Der Glücksfall

Transformation. Rund hundert Jahre lang waren die Tore auf dem Fußballplatz aus Holz. Bis eines Tages eines einstürzte – und die Welt von Klemens Schäper gleich mit. Der führende Torhersteller Deutschlands musste statt Holz auf einmal Aluminium verarbeiten. Die Geschichte eines Tischlers, der plötzlich die Funken fliegen ließ.

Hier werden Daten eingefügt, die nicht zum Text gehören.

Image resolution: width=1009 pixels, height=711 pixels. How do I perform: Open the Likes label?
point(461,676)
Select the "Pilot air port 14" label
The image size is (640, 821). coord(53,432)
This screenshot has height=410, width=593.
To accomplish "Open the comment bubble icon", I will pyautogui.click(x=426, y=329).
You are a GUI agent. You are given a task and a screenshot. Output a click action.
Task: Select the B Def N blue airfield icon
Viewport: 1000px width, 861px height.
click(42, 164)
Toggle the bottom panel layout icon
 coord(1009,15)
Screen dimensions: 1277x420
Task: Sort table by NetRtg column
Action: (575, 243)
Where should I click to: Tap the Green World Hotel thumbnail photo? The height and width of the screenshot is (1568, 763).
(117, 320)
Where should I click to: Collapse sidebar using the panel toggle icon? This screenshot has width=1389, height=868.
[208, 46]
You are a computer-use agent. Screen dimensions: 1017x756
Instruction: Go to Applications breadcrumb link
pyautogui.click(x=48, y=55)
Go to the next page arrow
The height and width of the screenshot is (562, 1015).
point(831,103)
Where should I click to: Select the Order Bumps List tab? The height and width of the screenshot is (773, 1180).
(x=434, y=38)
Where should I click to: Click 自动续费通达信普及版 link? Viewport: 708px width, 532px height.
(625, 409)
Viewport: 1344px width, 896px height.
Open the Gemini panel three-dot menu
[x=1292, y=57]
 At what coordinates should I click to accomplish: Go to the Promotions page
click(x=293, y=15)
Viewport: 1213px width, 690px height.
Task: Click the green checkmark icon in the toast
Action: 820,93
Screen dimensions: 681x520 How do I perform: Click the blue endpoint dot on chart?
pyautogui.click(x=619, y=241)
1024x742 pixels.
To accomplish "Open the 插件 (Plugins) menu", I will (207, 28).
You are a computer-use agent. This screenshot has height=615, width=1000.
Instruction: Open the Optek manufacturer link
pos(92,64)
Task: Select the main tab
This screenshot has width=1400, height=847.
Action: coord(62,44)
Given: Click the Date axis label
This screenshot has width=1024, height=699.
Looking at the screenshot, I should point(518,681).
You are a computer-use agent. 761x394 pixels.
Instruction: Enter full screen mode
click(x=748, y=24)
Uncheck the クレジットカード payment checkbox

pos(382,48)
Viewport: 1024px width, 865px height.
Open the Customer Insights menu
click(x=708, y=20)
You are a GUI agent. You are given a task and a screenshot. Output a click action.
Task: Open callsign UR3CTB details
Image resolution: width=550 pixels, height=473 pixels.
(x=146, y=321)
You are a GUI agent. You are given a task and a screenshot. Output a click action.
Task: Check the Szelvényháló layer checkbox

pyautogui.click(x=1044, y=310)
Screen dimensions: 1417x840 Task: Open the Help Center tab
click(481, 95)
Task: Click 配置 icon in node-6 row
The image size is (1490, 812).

Kaum ein Tor hat die Bundesliga so verändert wie jenes, das am 3. April 1971 in der 87. Minute auf dem Gladbacher Bökelberg fiel. Die Borussen aus Gladbach spielen gegen Werder Bremen, es steht eins zu eins, und Netzer und Co. machen ungeheuer Druck. Le Fevre, den Ball eng am Fuß, kommt über links, dribbelt zwei Bremer Abwehrspieler aus, im Fünf-Meter-Raum lauert Gladbachs Mittelstürmer Herbert Laumen. Die Flanke kommt, Laumen nimmt Anlauf, springt hoch und rammt ungebremst Bremens Tormann Günter Bernard. Beide stürzen ins Netz, und ein Holzpfosten des Tores bricht auf Höhe der Grasnabe wie ein Streichholz entzwei. Knapp 20 Minuten versuchen Spieler, Funktionäre und sogar einige Fans vergeblich, das Tor wieder aufzustellen. Schließlich wird die Partie abgebrochen. Das vermutlich berühmteste Tor der Bundesliga war gefallen, aber das Ergebnis war kein Sieg der Borussen über Werder Bremen, sondern die Einsicht, dass Holztore für den professionellen Spielbetrieb der Bundesliga nicht stabil genug sind.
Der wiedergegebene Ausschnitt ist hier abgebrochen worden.